At the same time, product life and reliability have also improved, with the life span of such residential pumps averaging between 15 and 25 years. New national standards have also been introduced, allowing for the rapid promotion and development of the heat pump industry.
The technology should fill a gap that is growing in China’s decentralised heating market, composed of both rural residential buildings in northern cities and commercial and residential buildings in the southern parts of China.
As such, demand for air-source heat pumps is expected to soar. By 2025, we expect annual sales of air-source heat pumps to reach RMB 25.7bn (US$ 3.6bn) up from RMB 7.8bn (US$ 1.1bn) in 2021, a CAGR of 35%.
III. GIC’s green investments in China
GIC has been actively investing in China over the years, including in green projects in the country across multiple sectors and industries. Here, we feature efforts by the GIC public equities, real estate and private equity teams.
A “whole of portfolio” approach for ESG investing in China’s public equity market
The public equities universe in China provides multiple opportunities for bottom-up investors to capture the themes of electrification, clean energy, energy efficiency, and green materials, to name a few. These opportunities cover battery technology, industrial upgrades across traditional machinery, renewables, as well as power utilities and equipment, thermal management, and green materials. At GIC, we engage with a whole portfolio of companies that play tangible roles in China’s energy transition, whether it is an established state-owned enterprise with an energy transition angle or a future technology leader with an innovative decarbonisation solution.
More importantly, engagement and guidance provided to investee companies on their ESG journey are critical to ‘growing the pie’ and value adding to our portfolio. We remain committed to these themes for the long term.
The tallest sustainable office building in Beijing Lize
According to the UN Environment Programme (UNEP), cities account for three-quarters of global CO2 emissions, with transport and buildings considered to be among the largest contributors. Energy-efficient buildings form a crucial part of the solution, especially in dense urban areas such as Beijing and Shanghai.
In 2019, GIC acquired the tallest office building in Beijing’s Lize financial business district. The 42-storey building is a Grade-A asset and is located along Lize Road. It was designed with multiple energy-saving and environmentally friendly features, including a carbon dioxide sensor to improve fresh air supply and boost energy efficiency, as well as heating recovery units in its heating, ventilation, and air-conditioning (HVAC) system. The building also uses LED lighting and water-efficient products in its washrooms.
The project, which qualified for green financing, has received both the LEED Gold label and a two-star rating in China’s three-star evaluation standard for green buildings.
The power of digital in the energy transition
Digitalisation and technology are key tools to accelerate the low-carbon transition.
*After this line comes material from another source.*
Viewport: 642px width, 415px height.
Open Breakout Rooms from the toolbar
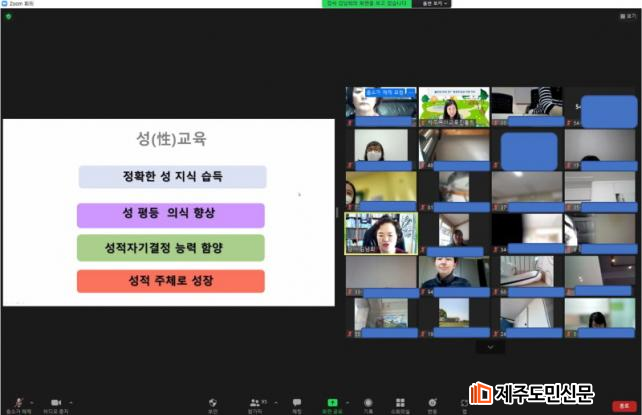point(400,402)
Combining artificial intelligence with the internet of things, Singapore-headquartered Envision Digital’s net-zero operating system, EnOS™, assists organisations around the world in managing the production of renewable energy and maintaining efficient consumption across their operations. The system connects and oversees more than 220m smart devices and 560 GW of energy assets globally. The company’s growing ecosystem of more than 500 customers and partners spans retail, industrial, government, energy, and transportation, among others.
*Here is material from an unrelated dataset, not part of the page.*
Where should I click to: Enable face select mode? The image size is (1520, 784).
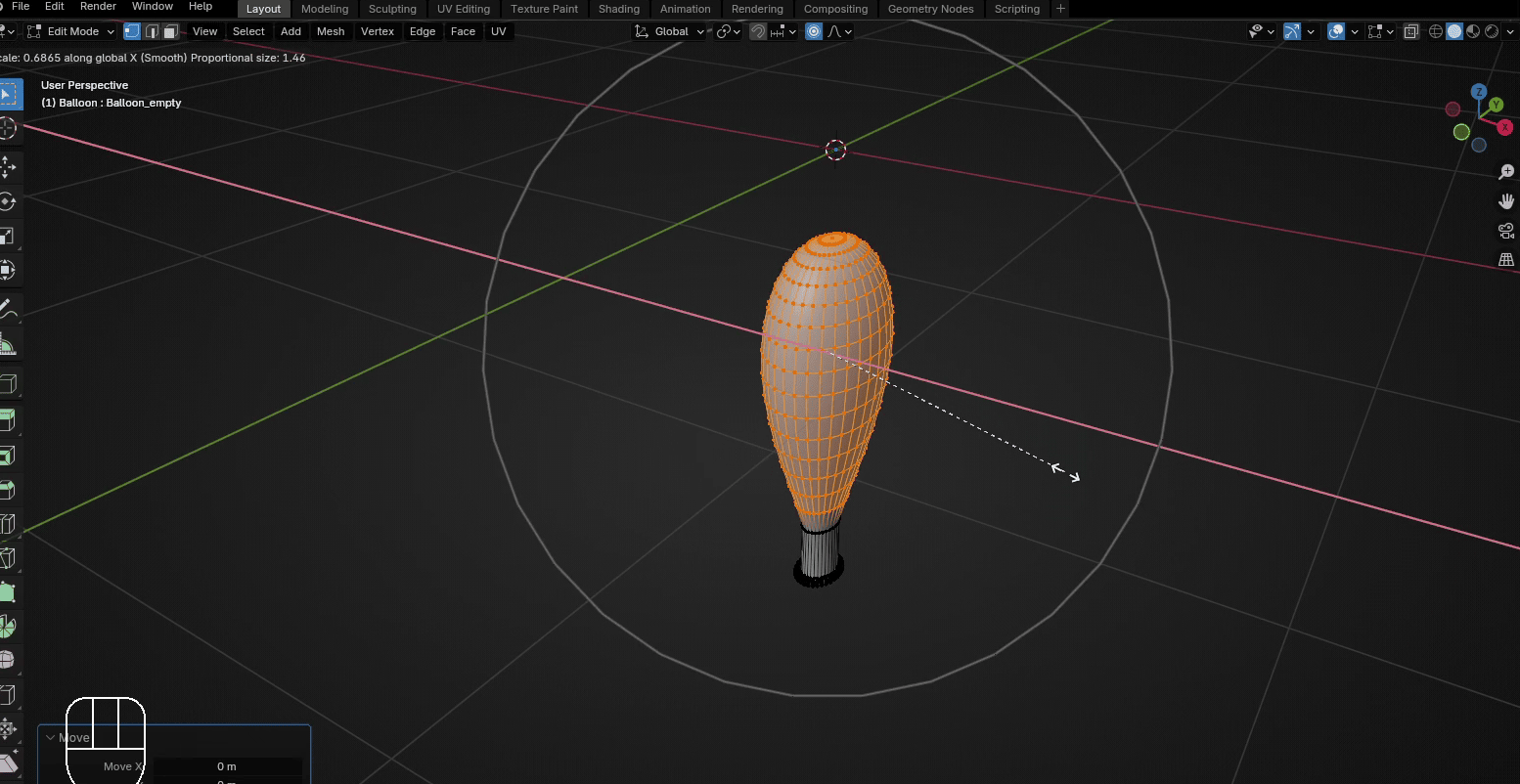click(170, 31)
Envision is also working on the world’s first net-zero industrial park in Ordos, Inner Mongolia, with the aim of accelerating the low-carbon transition of the traditionally coal-producing region. The park will be powered by a combination of clean energy sources, including wind, solar and hydrogen, will integrate the supply chains of key low-carbon solutions such as electric vehicle and battery manufacturing, and will be connected by an electric truck transportation network.